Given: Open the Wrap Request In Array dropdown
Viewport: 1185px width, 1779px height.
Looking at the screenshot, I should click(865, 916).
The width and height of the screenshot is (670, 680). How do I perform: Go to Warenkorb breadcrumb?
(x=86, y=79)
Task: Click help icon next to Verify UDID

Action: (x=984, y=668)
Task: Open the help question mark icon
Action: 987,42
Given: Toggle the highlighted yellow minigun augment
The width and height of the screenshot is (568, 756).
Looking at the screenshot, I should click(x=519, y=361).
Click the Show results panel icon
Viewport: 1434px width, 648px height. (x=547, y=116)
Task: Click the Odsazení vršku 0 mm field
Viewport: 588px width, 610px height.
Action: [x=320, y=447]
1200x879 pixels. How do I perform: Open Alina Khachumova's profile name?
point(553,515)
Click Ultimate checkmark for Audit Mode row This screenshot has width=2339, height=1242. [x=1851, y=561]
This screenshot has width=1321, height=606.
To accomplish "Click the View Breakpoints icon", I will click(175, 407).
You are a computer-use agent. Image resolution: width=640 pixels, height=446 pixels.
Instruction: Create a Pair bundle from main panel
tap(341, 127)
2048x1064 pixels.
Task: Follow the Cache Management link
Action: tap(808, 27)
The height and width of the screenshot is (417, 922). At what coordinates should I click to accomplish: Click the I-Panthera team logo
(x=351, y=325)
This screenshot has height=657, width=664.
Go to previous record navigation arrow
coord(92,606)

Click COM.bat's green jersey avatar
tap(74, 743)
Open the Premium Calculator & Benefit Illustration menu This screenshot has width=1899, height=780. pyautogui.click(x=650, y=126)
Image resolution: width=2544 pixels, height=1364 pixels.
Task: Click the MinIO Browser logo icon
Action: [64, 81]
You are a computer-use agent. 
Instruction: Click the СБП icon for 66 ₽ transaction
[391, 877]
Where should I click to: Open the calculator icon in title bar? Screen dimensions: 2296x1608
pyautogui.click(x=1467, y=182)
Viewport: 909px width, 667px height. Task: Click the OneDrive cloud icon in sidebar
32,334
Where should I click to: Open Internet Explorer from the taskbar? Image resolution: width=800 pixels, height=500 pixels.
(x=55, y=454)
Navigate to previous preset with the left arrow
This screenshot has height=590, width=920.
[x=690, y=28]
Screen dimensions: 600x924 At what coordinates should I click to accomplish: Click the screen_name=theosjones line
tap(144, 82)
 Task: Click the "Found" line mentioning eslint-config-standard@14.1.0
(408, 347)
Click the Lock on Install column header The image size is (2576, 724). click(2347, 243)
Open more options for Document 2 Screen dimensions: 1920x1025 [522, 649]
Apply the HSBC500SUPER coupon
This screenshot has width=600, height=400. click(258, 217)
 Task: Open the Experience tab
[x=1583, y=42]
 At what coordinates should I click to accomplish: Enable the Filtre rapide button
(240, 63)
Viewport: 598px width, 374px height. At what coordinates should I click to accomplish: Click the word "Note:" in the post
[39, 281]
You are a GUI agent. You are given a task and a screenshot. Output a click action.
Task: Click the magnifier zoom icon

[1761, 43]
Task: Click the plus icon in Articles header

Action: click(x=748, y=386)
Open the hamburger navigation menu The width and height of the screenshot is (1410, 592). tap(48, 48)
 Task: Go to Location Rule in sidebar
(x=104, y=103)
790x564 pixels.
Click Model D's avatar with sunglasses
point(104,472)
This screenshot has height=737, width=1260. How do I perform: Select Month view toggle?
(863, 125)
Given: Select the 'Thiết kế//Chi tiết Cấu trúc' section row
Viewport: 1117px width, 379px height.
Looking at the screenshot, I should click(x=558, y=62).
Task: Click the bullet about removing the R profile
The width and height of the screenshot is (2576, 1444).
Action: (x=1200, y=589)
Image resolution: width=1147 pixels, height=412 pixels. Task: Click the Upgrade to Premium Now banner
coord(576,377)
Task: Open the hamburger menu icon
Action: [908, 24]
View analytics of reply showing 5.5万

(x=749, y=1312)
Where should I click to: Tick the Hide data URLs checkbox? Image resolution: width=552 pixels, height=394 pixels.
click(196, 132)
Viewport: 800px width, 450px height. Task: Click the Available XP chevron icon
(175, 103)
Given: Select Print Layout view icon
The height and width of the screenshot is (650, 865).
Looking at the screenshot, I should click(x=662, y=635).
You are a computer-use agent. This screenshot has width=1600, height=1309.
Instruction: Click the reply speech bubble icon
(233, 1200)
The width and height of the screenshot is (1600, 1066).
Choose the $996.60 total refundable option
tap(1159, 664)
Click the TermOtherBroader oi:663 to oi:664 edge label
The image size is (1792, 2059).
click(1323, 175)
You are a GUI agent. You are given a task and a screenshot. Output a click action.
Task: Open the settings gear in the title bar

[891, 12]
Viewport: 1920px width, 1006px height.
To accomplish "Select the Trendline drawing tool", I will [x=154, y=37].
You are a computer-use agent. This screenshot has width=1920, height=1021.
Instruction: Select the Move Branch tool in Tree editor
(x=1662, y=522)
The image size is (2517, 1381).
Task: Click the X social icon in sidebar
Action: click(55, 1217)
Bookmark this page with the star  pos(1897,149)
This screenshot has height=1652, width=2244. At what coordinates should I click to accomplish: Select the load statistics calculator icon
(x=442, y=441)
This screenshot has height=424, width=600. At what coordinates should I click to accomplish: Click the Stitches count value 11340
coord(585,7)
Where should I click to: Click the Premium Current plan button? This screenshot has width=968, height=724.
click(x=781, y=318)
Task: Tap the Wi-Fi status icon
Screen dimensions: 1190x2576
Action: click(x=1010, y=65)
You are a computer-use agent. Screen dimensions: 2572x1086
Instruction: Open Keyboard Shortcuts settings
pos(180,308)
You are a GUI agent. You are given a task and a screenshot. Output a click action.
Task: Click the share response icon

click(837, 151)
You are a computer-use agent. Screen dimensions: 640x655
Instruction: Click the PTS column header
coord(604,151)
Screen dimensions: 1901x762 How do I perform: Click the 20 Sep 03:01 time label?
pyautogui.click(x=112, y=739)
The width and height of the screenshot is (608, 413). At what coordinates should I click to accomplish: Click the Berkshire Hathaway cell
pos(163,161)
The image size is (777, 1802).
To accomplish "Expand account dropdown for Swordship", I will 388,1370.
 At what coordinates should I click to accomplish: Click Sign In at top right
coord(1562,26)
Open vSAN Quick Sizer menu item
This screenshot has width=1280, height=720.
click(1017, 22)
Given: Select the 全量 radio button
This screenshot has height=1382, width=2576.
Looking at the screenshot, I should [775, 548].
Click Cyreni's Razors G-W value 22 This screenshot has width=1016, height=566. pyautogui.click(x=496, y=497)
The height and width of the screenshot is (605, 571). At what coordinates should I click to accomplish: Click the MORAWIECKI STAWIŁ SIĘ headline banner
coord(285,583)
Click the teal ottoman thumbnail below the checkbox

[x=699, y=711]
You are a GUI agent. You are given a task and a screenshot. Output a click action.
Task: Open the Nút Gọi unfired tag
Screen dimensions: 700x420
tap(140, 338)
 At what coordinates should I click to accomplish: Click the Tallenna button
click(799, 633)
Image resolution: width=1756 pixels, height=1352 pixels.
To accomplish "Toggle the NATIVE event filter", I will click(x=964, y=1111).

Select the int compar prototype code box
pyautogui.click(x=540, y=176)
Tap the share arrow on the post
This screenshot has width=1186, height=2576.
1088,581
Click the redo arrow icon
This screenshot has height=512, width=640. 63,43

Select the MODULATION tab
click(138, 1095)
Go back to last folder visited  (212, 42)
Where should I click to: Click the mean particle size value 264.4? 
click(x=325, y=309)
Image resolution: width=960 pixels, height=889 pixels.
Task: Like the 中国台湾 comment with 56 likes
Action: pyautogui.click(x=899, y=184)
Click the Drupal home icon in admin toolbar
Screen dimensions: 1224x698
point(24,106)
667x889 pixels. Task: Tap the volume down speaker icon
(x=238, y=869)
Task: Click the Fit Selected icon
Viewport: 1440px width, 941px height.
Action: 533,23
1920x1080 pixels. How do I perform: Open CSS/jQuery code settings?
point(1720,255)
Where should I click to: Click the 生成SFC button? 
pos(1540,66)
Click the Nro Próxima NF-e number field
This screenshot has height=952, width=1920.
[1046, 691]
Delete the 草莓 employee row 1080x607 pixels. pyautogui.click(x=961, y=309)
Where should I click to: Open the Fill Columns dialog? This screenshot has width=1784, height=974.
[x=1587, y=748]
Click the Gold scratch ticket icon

## BRIEF
How many lines in the items above contain the word "perform"? Reply with the number only.

## WORKED SOLUTION
5